*** Opening of Data for review ***

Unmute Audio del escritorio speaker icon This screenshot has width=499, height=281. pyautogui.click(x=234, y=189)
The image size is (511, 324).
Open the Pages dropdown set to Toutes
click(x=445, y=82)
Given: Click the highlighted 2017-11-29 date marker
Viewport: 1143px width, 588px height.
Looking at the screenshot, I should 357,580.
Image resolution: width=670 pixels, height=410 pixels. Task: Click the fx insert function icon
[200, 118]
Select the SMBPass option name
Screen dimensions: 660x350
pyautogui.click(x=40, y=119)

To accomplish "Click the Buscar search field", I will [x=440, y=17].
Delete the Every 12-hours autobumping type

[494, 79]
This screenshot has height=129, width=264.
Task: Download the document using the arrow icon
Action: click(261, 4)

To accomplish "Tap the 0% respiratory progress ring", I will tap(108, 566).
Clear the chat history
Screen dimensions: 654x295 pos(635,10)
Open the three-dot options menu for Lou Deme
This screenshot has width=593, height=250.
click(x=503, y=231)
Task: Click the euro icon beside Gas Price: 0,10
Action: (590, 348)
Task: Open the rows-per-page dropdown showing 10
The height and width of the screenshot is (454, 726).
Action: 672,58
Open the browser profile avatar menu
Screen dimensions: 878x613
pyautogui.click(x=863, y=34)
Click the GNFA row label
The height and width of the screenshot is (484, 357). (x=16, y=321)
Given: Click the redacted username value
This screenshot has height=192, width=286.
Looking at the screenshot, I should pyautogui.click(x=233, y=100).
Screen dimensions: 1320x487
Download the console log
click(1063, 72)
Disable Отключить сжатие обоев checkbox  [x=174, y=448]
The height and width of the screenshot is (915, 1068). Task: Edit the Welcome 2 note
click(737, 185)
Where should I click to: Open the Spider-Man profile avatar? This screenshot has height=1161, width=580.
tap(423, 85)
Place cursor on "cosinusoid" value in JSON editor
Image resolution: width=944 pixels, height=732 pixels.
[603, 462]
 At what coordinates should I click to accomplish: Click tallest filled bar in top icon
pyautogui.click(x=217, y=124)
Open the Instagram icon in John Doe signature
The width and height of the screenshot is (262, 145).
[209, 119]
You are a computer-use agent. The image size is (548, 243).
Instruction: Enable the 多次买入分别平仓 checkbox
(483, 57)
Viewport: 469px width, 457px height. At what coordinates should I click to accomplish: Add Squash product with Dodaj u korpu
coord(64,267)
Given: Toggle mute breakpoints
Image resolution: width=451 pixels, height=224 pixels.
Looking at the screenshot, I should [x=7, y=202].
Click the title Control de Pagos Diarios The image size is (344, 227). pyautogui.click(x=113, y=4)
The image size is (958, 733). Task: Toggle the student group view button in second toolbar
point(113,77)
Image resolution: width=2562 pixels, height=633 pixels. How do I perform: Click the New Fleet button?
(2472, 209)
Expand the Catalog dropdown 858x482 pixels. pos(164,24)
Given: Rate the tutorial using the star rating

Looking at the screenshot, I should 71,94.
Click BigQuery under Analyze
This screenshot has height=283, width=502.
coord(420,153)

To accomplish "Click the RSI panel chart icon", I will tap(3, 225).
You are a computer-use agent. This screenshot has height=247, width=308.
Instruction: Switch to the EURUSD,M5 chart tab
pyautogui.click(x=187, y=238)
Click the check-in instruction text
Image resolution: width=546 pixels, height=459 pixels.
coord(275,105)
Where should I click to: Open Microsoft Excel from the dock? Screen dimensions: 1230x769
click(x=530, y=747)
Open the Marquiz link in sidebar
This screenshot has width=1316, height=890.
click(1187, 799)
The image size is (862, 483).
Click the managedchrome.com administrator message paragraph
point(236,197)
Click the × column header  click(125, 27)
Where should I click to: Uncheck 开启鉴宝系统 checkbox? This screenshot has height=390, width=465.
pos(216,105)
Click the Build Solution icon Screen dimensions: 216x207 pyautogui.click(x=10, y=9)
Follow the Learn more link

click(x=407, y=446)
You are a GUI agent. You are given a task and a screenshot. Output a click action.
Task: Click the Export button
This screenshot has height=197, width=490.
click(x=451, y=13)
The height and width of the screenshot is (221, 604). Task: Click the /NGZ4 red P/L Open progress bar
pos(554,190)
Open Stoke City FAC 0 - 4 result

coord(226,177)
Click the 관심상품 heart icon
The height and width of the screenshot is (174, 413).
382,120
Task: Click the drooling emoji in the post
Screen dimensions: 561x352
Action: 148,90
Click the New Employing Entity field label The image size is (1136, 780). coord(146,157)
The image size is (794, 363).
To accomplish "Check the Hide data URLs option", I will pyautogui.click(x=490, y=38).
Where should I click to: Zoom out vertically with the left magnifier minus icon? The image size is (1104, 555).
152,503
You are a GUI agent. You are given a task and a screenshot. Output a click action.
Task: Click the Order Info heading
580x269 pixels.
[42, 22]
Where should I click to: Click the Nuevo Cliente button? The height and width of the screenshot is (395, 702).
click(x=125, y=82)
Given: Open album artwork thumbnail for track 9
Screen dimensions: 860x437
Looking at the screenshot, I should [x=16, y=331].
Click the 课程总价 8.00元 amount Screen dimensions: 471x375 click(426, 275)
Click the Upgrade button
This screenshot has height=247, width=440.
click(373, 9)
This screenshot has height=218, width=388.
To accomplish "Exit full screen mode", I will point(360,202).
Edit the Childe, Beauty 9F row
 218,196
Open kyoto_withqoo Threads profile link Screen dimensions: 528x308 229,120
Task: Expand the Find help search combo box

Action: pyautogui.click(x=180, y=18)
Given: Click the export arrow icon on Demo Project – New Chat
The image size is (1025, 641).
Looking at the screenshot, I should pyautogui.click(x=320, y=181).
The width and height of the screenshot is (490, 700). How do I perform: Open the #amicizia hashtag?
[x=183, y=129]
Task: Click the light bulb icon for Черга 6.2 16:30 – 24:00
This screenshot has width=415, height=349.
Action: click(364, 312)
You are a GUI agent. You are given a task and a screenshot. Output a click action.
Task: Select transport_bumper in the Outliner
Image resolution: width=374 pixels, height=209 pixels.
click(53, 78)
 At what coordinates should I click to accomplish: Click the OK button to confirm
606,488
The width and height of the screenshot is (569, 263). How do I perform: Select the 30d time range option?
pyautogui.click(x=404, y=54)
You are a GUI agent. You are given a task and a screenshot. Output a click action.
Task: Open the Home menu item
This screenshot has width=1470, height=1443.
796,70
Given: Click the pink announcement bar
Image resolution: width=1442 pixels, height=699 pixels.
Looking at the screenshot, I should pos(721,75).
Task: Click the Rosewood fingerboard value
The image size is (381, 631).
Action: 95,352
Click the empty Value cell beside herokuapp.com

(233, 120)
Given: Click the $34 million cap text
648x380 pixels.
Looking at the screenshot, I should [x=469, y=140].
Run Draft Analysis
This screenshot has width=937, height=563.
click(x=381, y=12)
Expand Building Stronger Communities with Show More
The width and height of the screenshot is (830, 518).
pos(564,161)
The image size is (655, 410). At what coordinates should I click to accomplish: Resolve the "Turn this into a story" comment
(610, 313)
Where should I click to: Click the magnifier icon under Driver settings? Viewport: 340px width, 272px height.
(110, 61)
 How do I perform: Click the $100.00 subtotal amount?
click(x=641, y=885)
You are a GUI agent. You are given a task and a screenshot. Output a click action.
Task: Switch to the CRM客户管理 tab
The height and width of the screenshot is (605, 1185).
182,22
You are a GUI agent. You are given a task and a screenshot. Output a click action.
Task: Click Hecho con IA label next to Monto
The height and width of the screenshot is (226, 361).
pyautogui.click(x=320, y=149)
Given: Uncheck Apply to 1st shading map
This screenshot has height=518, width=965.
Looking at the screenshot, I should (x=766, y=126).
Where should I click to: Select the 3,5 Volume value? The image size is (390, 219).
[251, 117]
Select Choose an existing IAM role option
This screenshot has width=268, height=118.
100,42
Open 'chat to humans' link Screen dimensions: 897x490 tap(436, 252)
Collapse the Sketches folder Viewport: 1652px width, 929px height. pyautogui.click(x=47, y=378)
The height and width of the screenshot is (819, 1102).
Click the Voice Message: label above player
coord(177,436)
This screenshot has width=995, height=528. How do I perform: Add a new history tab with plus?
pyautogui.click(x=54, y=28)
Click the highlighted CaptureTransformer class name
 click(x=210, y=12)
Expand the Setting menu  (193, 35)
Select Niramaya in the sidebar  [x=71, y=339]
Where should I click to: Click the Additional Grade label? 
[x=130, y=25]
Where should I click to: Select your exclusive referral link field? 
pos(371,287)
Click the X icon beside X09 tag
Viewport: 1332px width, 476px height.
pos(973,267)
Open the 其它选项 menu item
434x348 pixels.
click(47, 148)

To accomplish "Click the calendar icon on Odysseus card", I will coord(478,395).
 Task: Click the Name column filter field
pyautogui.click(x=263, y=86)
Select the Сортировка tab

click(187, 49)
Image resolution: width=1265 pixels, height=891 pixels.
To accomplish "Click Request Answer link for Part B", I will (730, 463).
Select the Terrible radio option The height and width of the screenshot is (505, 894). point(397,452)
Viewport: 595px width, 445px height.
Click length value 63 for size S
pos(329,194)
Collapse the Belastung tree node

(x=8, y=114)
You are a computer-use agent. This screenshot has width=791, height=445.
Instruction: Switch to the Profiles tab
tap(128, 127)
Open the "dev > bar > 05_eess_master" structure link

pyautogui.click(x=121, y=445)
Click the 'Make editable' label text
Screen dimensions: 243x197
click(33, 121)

*** Close of Data for review ***

What to produce: Every line above that holds the string "item" should be returned.

Written reply:
Task: Open the Home menu item
Open the 其它选项 menu item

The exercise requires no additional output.